A typical workflow for cleaning up an imported database:

# 1. Full first pass — saves all failures to validation_errors
commonmeta validate --from datacite --fix

# 2. Subsequent passes — only re-checks and re-repairs the remaining failures
commonmeta validate --recheck --fix

The command exits with a non-zero status if any records remain invalid after the run.

Fill

--fill enriches affiliation and organization identifiers in the works database using the local ROR organizations database (imported with commonmeta import ror). It runs independently of schema validation and never sets the valid flag.

For each record, every contributor affiliation and organization-type contributor is inspected:

Condition	Action
`id` is a Crossref Funder ID or ISNI	Replaced with the matching ROR URL; name set to the ROR display name; `asserted_by` set to `"Commonmeta"`.
`id` is a ROR URL and `name` is empty	Name filled from the ROR database.
`id` is already a ROR URL with a name	Left unchanged.

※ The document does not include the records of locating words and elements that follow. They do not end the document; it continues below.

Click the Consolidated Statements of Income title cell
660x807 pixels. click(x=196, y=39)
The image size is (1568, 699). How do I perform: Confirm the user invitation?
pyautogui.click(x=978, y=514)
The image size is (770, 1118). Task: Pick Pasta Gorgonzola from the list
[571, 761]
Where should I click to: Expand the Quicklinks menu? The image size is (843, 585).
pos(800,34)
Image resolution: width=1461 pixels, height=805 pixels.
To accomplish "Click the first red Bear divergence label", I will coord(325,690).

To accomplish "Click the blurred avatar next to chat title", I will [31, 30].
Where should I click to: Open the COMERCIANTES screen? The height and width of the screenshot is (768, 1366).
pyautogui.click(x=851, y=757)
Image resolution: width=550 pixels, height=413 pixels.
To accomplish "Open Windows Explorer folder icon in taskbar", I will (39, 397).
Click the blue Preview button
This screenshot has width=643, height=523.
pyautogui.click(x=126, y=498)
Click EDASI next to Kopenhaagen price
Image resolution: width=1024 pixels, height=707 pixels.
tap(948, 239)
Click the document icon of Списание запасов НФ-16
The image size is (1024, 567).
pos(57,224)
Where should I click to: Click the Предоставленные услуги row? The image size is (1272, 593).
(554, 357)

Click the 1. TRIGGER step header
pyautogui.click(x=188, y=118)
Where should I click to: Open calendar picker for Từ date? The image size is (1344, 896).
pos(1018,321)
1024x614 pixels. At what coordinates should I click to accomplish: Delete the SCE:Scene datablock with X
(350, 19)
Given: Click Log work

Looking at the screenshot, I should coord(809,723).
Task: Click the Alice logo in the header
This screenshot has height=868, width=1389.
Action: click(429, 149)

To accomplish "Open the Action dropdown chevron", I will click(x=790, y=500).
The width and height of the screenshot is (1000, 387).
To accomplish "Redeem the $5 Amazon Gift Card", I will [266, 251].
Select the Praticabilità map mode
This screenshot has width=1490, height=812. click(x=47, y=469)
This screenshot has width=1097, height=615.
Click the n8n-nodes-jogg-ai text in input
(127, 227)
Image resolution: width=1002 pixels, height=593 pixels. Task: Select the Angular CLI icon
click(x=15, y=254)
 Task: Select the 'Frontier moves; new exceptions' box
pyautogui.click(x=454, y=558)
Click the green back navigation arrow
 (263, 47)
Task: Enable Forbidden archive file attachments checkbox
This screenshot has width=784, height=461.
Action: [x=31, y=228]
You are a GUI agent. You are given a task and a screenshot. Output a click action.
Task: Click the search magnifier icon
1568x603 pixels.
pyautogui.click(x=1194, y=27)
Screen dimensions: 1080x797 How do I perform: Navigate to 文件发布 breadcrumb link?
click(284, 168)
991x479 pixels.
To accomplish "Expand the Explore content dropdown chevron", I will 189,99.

The organizations database path defaults to the platform ror.sqlite3 location (macOS: ~/Library/Application Support/commonmeta/ror.sqlite3). Override with --organizations or the ROR_DB environment variable.

Documentation

Documentation (work in progress) for using the library is available at the commonmeta-rs Documentation website.

Settings

The settings command reads the settings table of the local commonmeta SQLite database. Settings rows record installed vocabulary versions and bulk-import dates written by commonmeta import.

# Show all key/value settings
commonmeta settings

# Show settings for a specific database
commonmeta settings --file /data/commonmeta.sqlite3

# Show settings alongside the ORCID people database
commonmeta settings --people-db /data/people.sqlite3

# Show record counts for all main tables
commonmeta settings --stats

# Show record counts for a specific database
commonmeta settings --stats --file /data/commonmeta.sqlite3

Settings options

Option	Description
`--file`	Path to the works SQLite database (overrides `COMMONMETA_DB` and the platform default).
`--people-db`	Path to the people SQLite database. Shows ORCID Public Data File version alongside the works settings.
`--stats`	Show record counts for all main tables instead of settings values.

Stats output

--stats reports the row count for each of the following tables, or (table not found) if the table has not yet been created:

Table	Contents
`works`	Scholarly metadata records
`organizations`	ROR organization vocabulary
`people`	ORCID person records
`prefixes`	DOI prefix registry
`works_ror`	Work → ROR junction (fast institution lookup)
`works_orcid`	Work → ORCID junction (fast author lookup)
`works_references`	Work → cited DOI junction (reverse citation lookup)

Row counts use MAX(rowid) rather than COUNT(*) for instant results even on tables with hundreds of millions of rows. The value equals the true row count when no rows have been deleted from the table.

commonmeta 0.9.3